Musky's were stocked in the early 60's but did not reproduce. I used to see them every spring till about the 80's. I have not seen any since. There used to be a good population of grass pickerel which look exactly like miniature Musky. They can get to 3 or 4 lbs. There is a good population of Grass Carp (White Amur) that the Goodyear Hunting and Fishing club stocked in I think the 70's. They were supposed to be sterile but I have seen them going through the mating dance several times in the south end. All of them I see and sometimes snag are 50lbs and up. You will often see them with there dorsal fin or tail out of the water. There are also some very large carp and also some very large catfish.
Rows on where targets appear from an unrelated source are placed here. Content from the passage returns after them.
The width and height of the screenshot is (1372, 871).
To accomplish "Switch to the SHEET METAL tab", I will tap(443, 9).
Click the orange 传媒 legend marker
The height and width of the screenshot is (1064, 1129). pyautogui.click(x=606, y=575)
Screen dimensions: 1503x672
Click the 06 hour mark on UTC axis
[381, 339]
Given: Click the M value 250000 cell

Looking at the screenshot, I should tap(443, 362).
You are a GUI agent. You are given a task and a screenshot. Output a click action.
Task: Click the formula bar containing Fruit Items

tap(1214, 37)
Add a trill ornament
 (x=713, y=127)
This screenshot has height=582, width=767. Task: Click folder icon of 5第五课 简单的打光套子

It would not surprise me to see a Northern as they are in breakneck creek which may flood into the reservoir.


----------



## Masterbaiter66 (Sep 3, 2016)

snag said:


> A real long time ago there were stories of a few musky being caught, but haven't heard of anything since, the armurs can get real long. Never heard of northern pike in the lake. Hard to tell.





leeabu said:


> Musky's were stocked in the early 60's but did not reproduce. I used to see them every spring till about the 80's. I have not seen any since. There used to be a good population of grass pickerel which look exactly like miniature Musky. They can get to 3 or 4 lbs. There is a good population of Grass Carp (White Amur) that the Goodyear Hunting and Fishing club stocked in I think the 70's. They were supposed to be sterile but I have seen them going through the mating dance several times in the south end. All of them I see and sometimes snag are 50lbs and up. You will often see them with there dorsal fin or tail out of the water. There are also some very large carp and also some very large catfish. It would not surprise me to see a Northern as they are in breakneck creek which may flood into the reservoir.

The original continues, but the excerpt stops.